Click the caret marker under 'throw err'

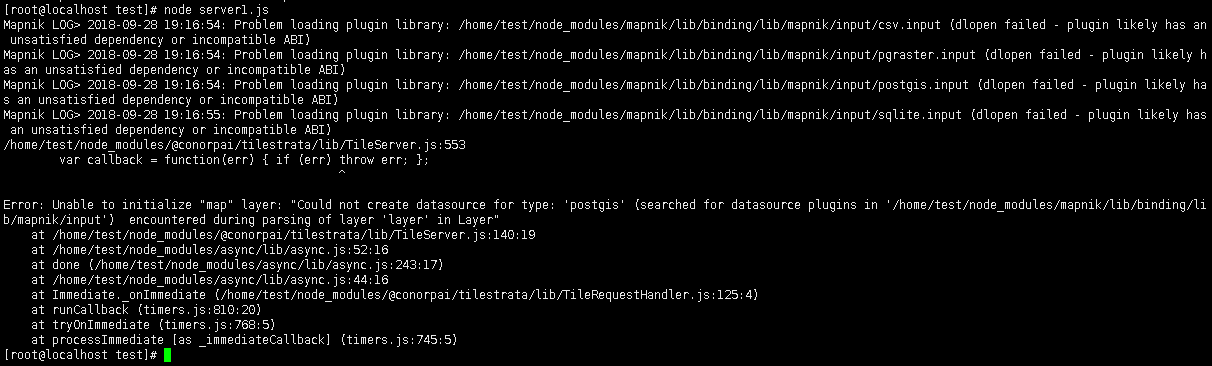coord(342,174)
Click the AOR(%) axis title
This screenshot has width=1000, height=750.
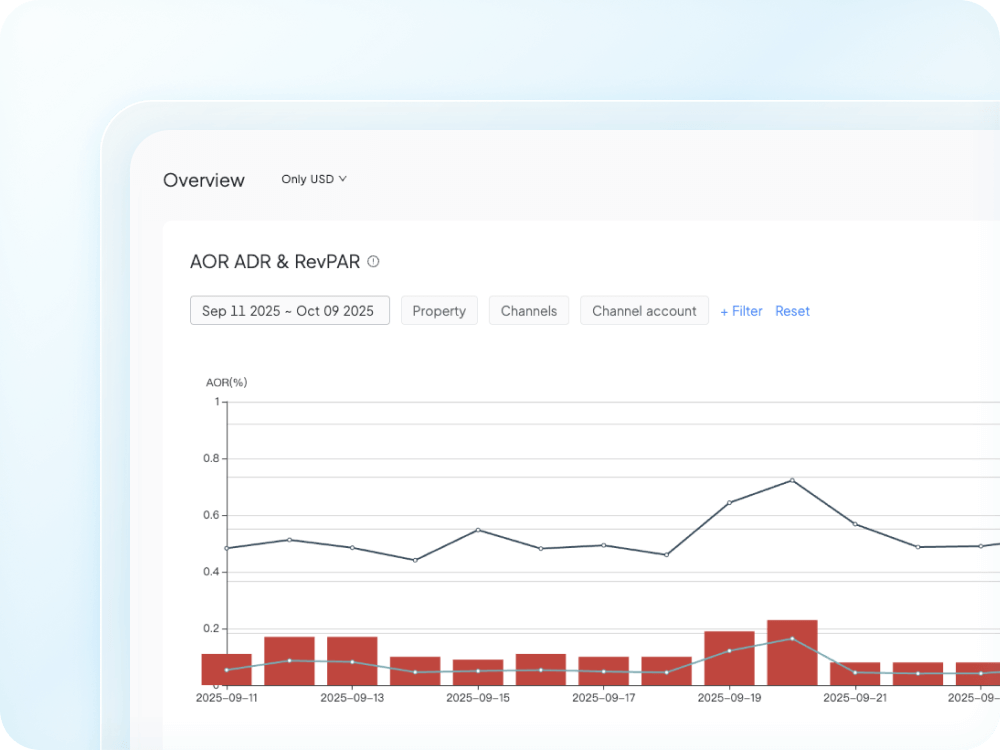pyautogui.click(x=226, y=382)
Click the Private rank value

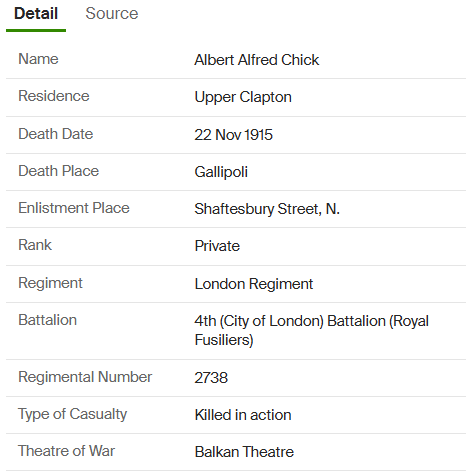217,246
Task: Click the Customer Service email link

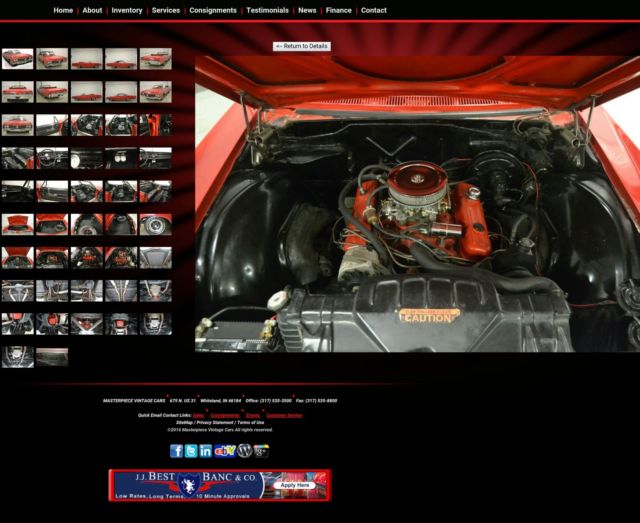Action: [x=284, y=415]
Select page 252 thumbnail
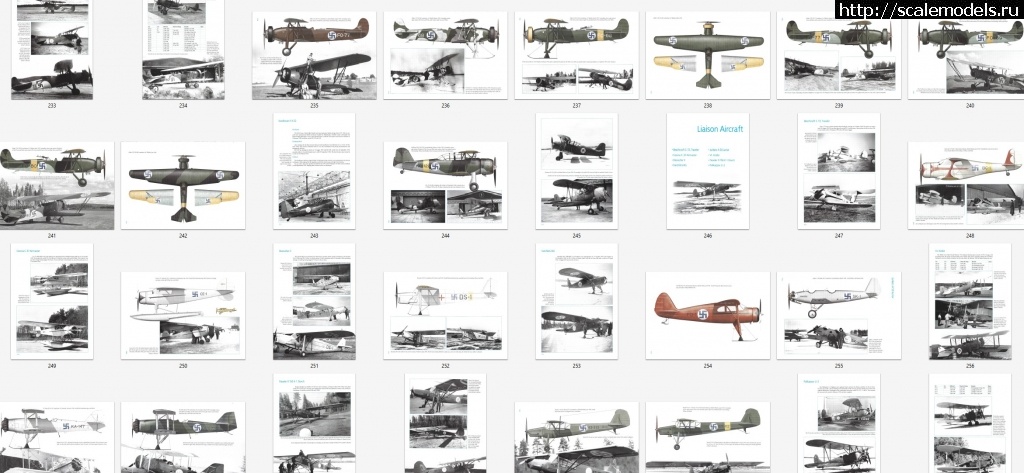The image size is (1024, 473). (x=445, y=315)
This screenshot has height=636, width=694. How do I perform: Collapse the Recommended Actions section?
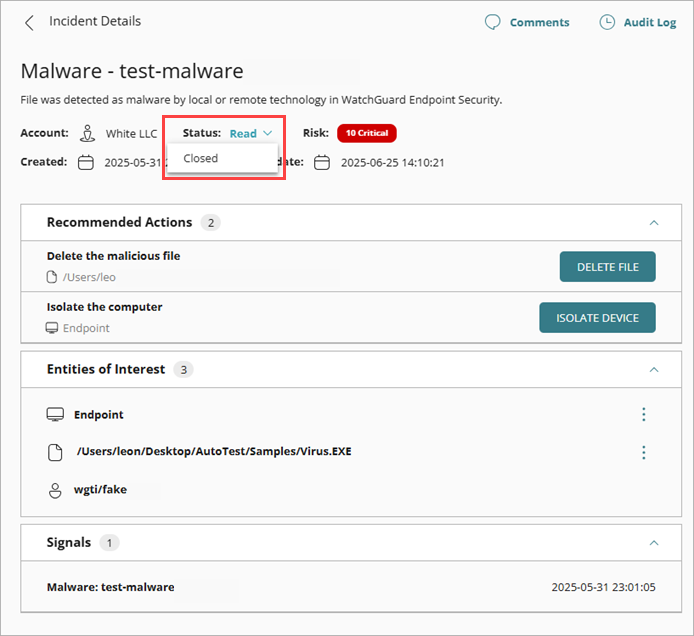tap(654, 223)
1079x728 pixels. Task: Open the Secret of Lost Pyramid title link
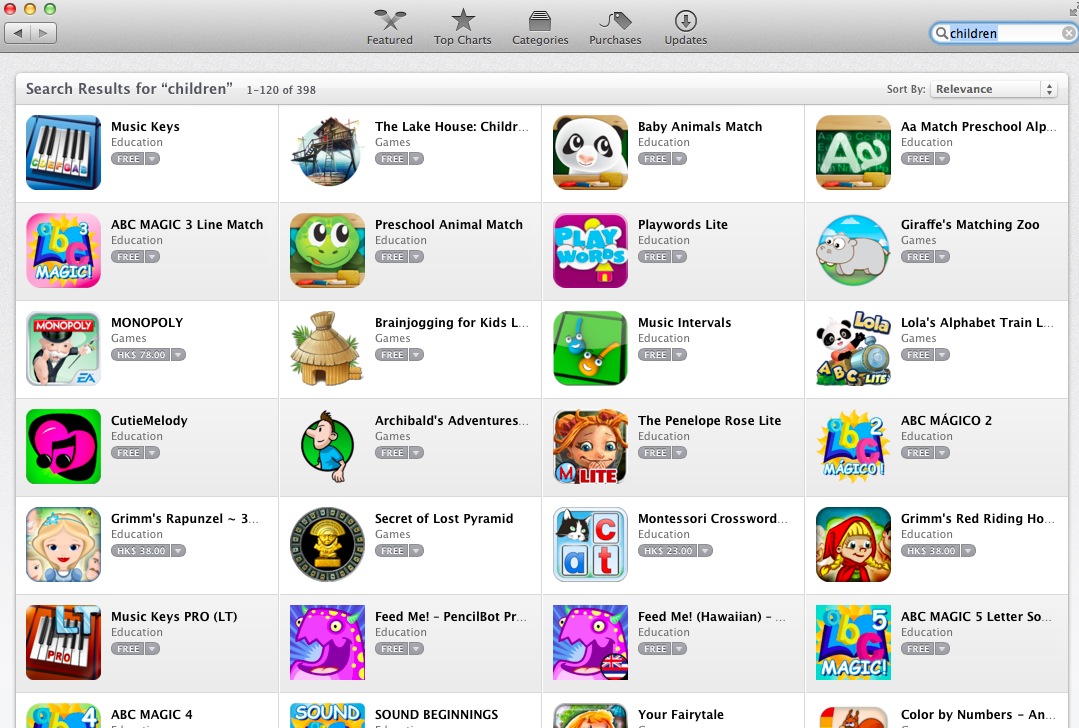[x=444, y=518]
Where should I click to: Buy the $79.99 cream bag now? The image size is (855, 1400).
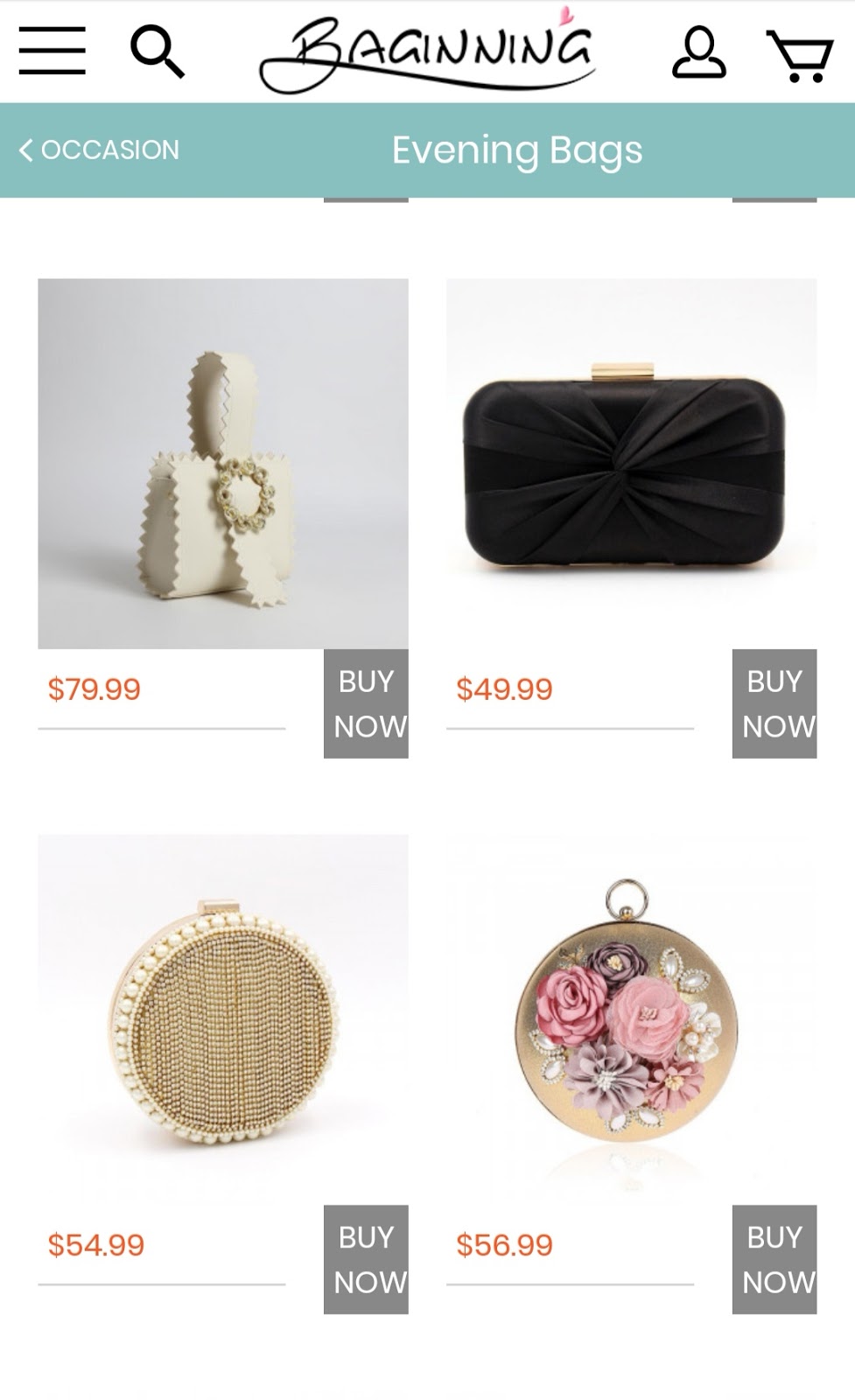[366, 704]
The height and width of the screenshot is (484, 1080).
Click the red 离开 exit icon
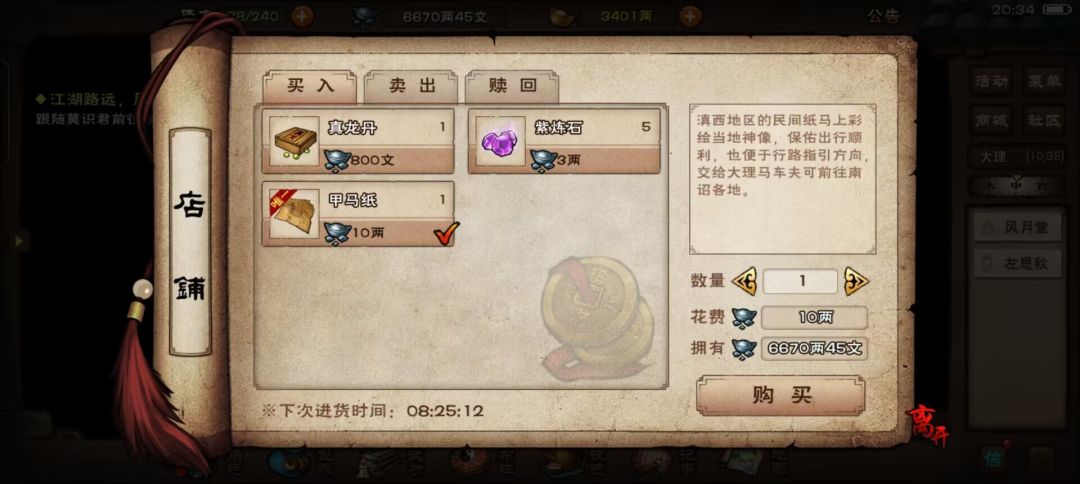pyautogui.click(x=927, y=425)
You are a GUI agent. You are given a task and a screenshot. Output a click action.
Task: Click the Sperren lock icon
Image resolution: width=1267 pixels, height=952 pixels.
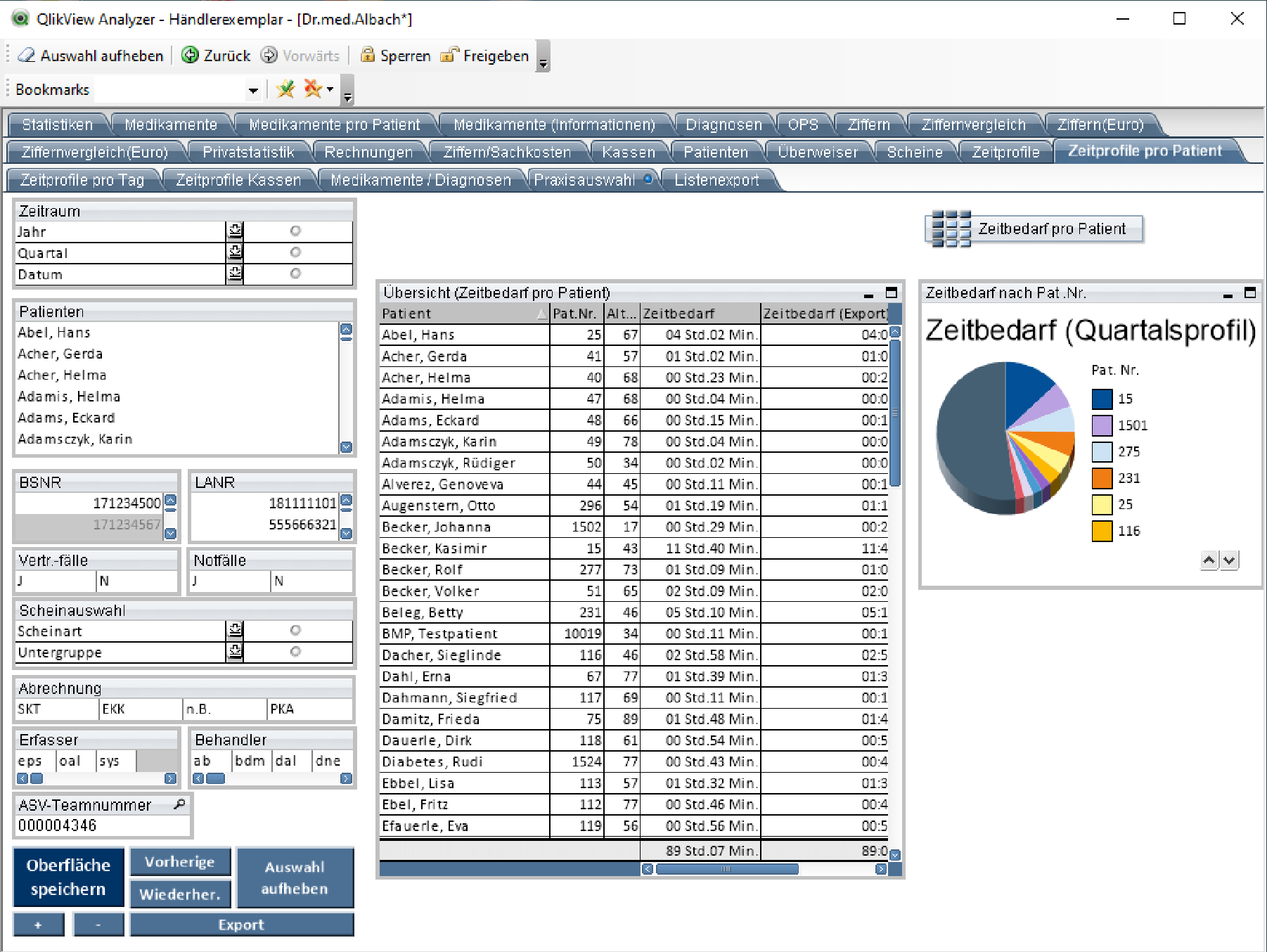tap(367, 56)
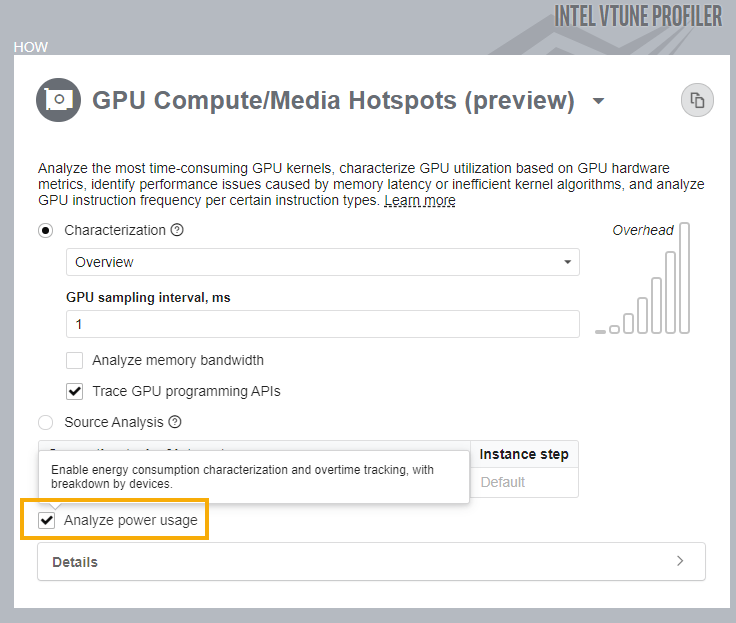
******************************
### EXERCISE BRIEF
Everything in the entries above should be transcribed exactly, apart from the pictures.

### ANSWER FOR THE TASK
Click the caret marker under 'throw err'

coord(342,174)
Click the AOR(%) axis title
This screenshot has width=1000, height=750.
pyautogui.click(x=226, y=382)
Click the Private rank value

217,246
Task: Click the Customer Service email link

Action: [x=284, y=415]
Select page 252 thumbnail
The image size is (1024, 473). (x=445, y=315)
This screenshot has height=636, width=694. How do I perform: Collapse the Recommended Actions section?
tap(654, 223)
1079x728 pixels. Task: Open the Secret of Lost Pyramid title link
[x=444, y=518]
Where should I click to: Buy the $79.99 cream bag now? The image size is (855, 1400).
[366, 704]
The height and width of the screenshot is (484, 1080).
Click the red 离开 exit icon
pyautogui.click(x=927, y=425)
You are a GUI agent. You are given a task and a screenshot. Output a click action.
Task: Click the Sperren lock icon
Image resolution: width=1267 pixels, height=952 pixels.
tap(367, 56)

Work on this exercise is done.